En otro ollas y jarras con diseños florales en tonos ocres se exhiben colgadas de juegos de sogas asimétricas amarradas a vigas pequeñas de madera lacada. Estas decoraciones lucen perfectas en jardines o en casas campestres. Las vajillas de barro negro son únicas. Platos de distintos tamaños, jarros para tomar café, soperas, tazas y fuentes para llevar alimentos al horno y gratinarlos, y con precios asequibles.

Circundando la plaza central donde están ubicados el parque y la iglesia, hay decenas de joyerías que orgullosamente exponen sus trabajos de orfebrería en oro amarillo, oro blanco y plata. Las candongas, la joya representativa y originaria de Chordeleg, son elaboradas por manos habilísimas que tejen una filigrana tan fina y delicada como los hilos de una telaraña.
En el Museo Municipal están expuestas alrededor de cien piezas, muchas de ellas elaboradas por artistas del cantón: tejidos de lana gruesa, alfarería, joyas de filigrana, artículos bordados y de paja toquilla, objetos cerámicos e incluso algunas antigüedades que datan de hace más de cien años. Este museo reabrió su atención al público el 31 de octubre pasado, por el tercer aniversario de la declaratoria de Chordeleg como Ciudad Creativa en 2017, por la Unesco. Es la segunda ciudad ecuatoriana en obtener la distinción en la categoría Artesanías y Artes Populares y, a escala mundial, se suma a 64 urbes que también comparten esta condecoración. También fue nombrado Pueblo Mágico del Ecuador en 2020.

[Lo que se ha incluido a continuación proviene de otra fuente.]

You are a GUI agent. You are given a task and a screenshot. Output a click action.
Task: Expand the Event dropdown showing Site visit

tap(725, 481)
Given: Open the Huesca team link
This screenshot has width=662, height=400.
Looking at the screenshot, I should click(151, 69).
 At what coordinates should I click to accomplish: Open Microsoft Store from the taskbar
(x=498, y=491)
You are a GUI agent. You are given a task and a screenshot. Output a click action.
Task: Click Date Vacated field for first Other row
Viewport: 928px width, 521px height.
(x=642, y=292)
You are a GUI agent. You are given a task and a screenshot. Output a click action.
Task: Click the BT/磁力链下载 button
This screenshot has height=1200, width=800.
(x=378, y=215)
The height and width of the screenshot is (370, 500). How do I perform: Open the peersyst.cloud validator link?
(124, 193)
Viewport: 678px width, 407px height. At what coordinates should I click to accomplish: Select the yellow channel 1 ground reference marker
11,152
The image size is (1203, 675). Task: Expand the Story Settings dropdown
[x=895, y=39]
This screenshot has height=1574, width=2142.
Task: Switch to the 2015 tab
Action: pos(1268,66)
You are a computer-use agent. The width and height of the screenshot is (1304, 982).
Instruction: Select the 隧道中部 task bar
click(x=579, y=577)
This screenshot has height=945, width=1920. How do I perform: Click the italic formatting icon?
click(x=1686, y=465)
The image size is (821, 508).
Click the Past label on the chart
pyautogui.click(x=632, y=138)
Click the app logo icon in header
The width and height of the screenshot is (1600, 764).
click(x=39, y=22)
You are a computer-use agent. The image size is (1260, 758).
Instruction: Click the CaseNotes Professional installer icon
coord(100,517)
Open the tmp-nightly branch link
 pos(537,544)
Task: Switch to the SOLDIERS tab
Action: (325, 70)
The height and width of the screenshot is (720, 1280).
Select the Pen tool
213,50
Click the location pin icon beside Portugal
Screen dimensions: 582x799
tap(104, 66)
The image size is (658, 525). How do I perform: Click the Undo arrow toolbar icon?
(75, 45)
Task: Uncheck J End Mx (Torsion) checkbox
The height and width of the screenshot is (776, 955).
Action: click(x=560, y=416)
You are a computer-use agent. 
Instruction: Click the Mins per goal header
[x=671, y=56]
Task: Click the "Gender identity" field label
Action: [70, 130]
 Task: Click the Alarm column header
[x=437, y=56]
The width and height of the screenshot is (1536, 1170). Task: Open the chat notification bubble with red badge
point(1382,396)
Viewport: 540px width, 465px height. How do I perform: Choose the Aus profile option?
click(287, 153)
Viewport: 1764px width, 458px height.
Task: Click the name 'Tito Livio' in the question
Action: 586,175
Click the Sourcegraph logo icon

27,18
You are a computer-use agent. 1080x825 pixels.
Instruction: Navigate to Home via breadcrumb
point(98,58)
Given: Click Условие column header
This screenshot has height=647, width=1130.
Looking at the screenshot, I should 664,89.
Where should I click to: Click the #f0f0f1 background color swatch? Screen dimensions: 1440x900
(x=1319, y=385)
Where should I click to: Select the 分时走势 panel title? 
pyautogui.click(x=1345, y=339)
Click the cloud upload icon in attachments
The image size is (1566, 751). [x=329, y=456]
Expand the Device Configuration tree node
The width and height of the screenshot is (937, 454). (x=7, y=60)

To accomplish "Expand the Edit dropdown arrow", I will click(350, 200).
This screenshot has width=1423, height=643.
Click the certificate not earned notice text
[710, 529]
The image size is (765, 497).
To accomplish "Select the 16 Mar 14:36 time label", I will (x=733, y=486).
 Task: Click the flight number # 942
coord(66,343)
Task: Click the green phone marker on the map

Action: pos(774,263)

Ya es hora de regresar. Desciendo el camino serpenteante hacia Gualaceo para, desde allí, volver a Cuenca. Pero no puedo marcharme sin hacer una última parada en las panaderías de la avenida principal, donde venden golosinas típicas y un sabroso pan. Tomo un vaso de morocho calientito, mientras la chica que atiende me despacha quesadillas, roscas de manteca, arepas, nogadas, un bizcochuelo y pan de choclo recién salido del horno. Me faltó tomarme el tradicional helado de leche. Será para la próxima. Con mi paquete de sal y dulce subo al auto, y me despido de Gualaceo. Hay un dicho que reza que quien lo visita debe estar dispuesto a comer para esta vida y la otra. Y no lo pienso discutir.
Retornando a casa, el sol tiñe de dorado el cielo tardío. Una despedida que convoca al descanso, luego de un día en el que la belleza de la naturaleza, la deliciosa gastronomía y la polifacética artesanía se fundieron bajo un cielo azul intenso y un clima agradable y fresco que me invita a visitar este lugar más seguido. Es que es imposible no hacerlo, una vez que se conoce Gualaceo.